While boasting a novel mechanism of action, Innovent’s mazdutide will have to compete with Novo Nordisk’s obesity GLP-1 Wegovy and Lilly’s own Zepbound in China, where the companies’ blockbuster weight loss drugs were approved last June and July, respectively.
The competition could grow even fiercer next year when Wegovy is slated to lose patent protection, allowing domestic biosimilars to hit the scene in China, Bloomberg News noted. Meanwhile, multiple Chinese drugmakers—from Hengrui Pharmaceuticals to Sciwing Biosciences—are advancing through the clinic with promising data on their own GLP-1 assets for obesity.
Looking ahead, Innovent is already eyeing opportunities to grow mazdutide’s label and cement the drug’s status in the obesity market.

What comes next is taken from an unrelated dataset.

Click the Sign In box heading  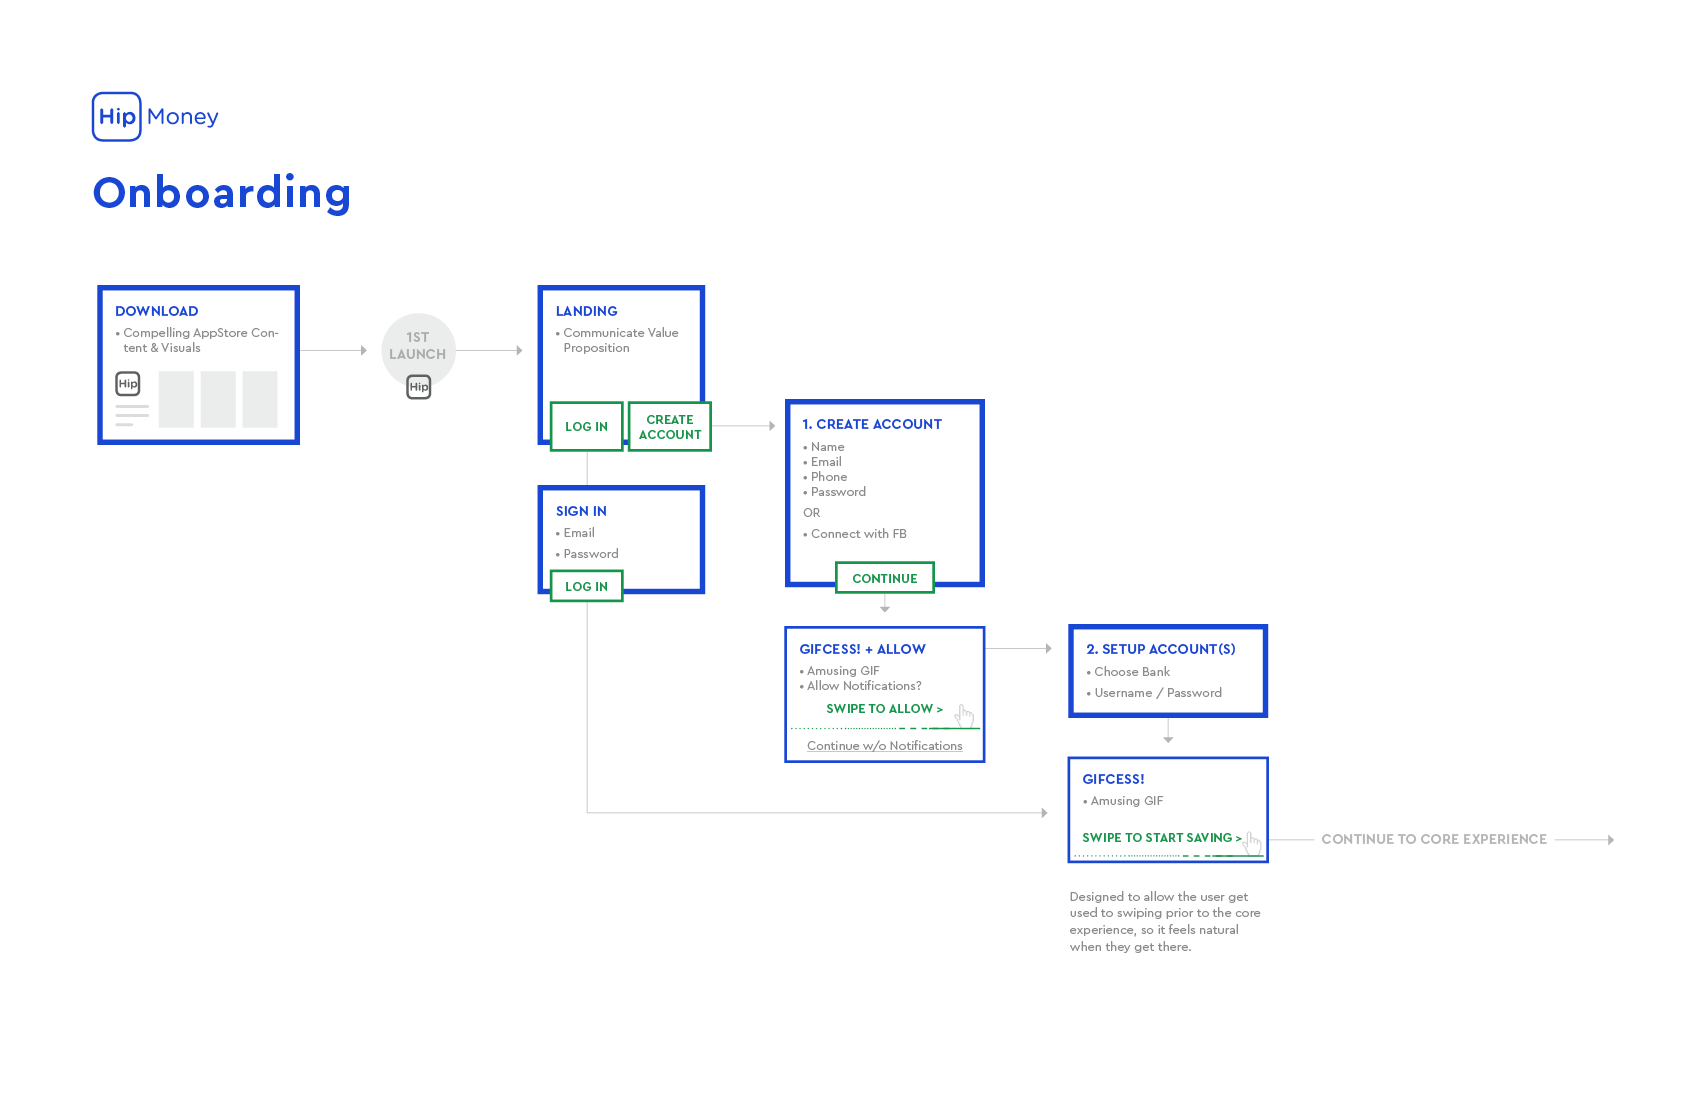tap(581, 511)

Last May, the company unveiled positive phase 3 data on mazdutide in 731 patients in China with type 2 diabetes, teeing up a regulatory filing in the country. Innovent is also trialing a higher dose, 9 mg formulation of mazdutide in obesity and pitting the asset against Novo’s entrenched semaglutide—the active ingredient in Wegovy and Ozempic—in both obesity and diabetes.
Elsewhere, the company is eyeing late-stage opportunities for its GLP-1/GCP receptor agonist in obesity with metabolic dysfunction-associated steatotic liver disease, adolescent obesity and obstructive sleep apnea. The company’s earlier-stage mazdutide pipeline includes studies in metabolic dysfunction-associated steatohepatitis (MASH) and heart failure with preserved ejection fraction.
As for Lilly, the Indianapolis-based drugmaker is running a phase 2 trial of mazdutide in patients who are overweight or have obesity that is expected to wrap up imminently. The midstage trial has enrolled 179 participants and is mainly relying on U.S. sites.